AL15CR15

AS (2015) CR 15
Provisorische Ausgabe

SITZUNGSPERIODE 2015

________________

(2. Teil)

BERICHT

15. Sitzung

Mittwoch, 22. April 2015, 16.30 Uhr

Mechthild RAWERT, Deutschland, SOC
(Dok. 13742)

Sehr geehrte Frau Präsidentin,
liebe Kolleginnen und Kollegen!

Ich möchte mich ausdrücklich bei der Berichterstatterin Deborah Schembri für diesen wegweisenden Bericht bedanken. Dieser Bericht markiert einen Meilenstein in der Frage der Anerkennung von Trans*Menschen und Transgender. Der Bericht trägt zur Aufklärung und Sensibilisierung der europäischen Bevölkerung für die besonderen Belange transgeschlechtlicher Menschen bei – ich hoffe, insbesondere bei den Fachkräften aus den Bereichen Erziehung, Recht, Gesundheit, Psychologie und ich gebe zu, auch in der Politik.

Ich begrüße es außerordentlich, dass die Situation von Trans*Menschen aus menschenrechtlicher Perspektive betrachtet wird.
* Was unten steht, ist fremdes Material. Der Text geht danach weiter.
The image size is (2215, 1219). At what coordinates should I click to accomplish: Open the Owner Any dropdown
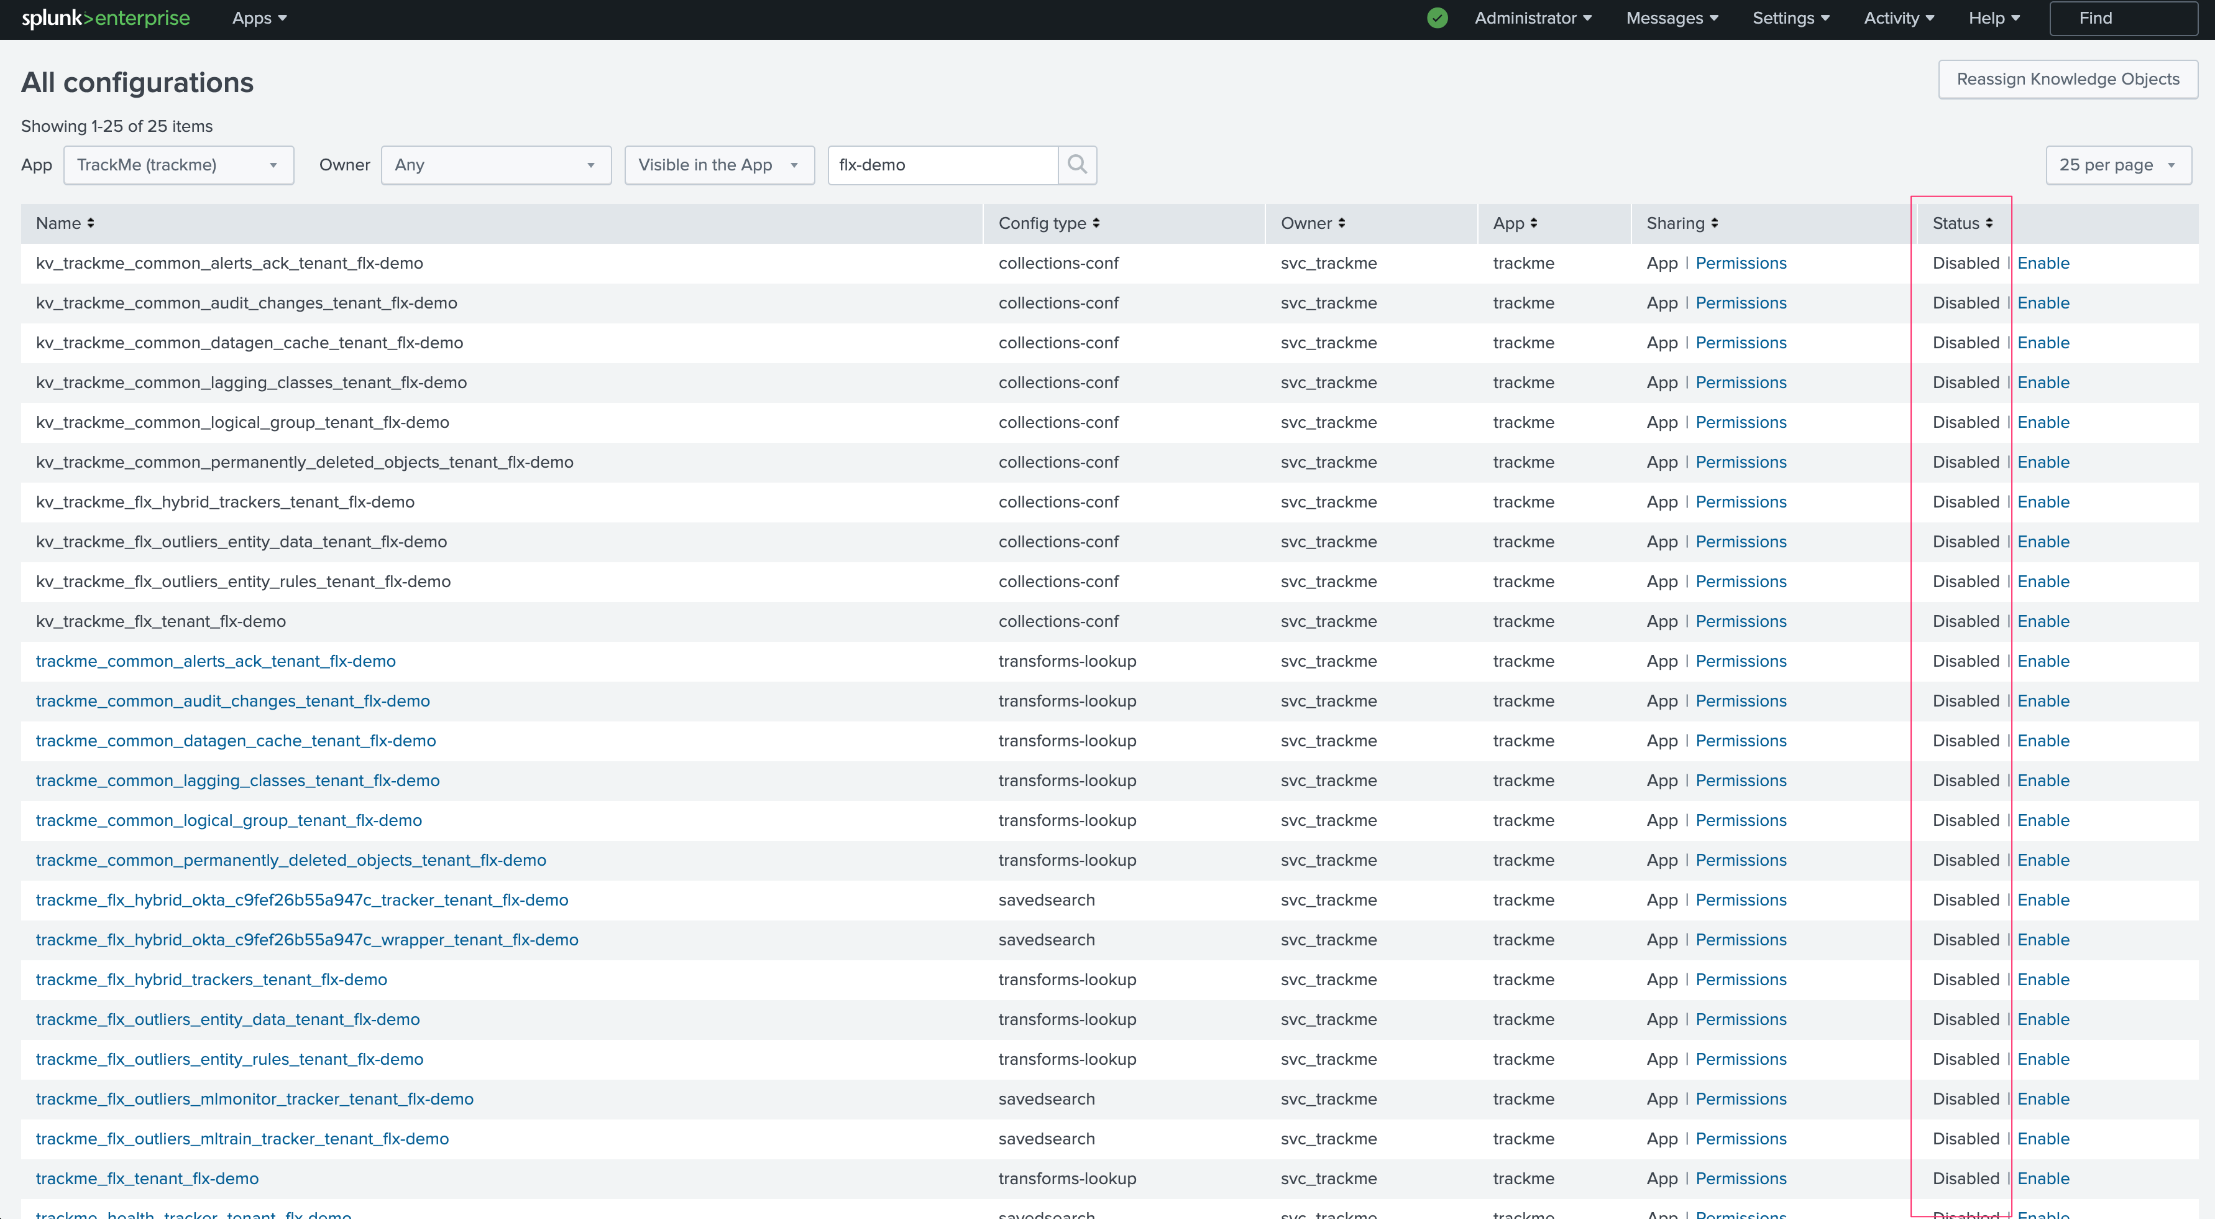tap(495, 164)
Mir imponiert, wie der sorgfältig recherchierte Bericht in enger Konsultation mit Menschenrechts- und Antidiskriminierungsstellen, sowie mit NGOs wie Transgender Europe entstanden ist.

Denn leider müssen wir ja noch immer eine Diskriminierung von transgeschlechtlichen Menschen konstatieren, sei es auf dem Arbeitsmarkt, sei es bei der Wohnungssuche oder bei Gesundheitsdienstleistungen. Aber auch von Hasskriminalität sind Trans*Menschen besonders betroffen. Deswegen gilt es hier, Maßnahmen zu ergreifen.

Der Bericht unterbreitet den Mitgliedsstaaten wichtige Handlungsvorschläge, um bestehende Diskriminierung zu beseitigen. Ich denke, auch mein Heimatland, Deutschland, kann hiervon nur lernen und ich freue mich als Vorsitzende der deutsch-maltesischen Parlamentariergruppe im Deutschen Bundestag, dass ich sagen kann: Wir lernen von Malta!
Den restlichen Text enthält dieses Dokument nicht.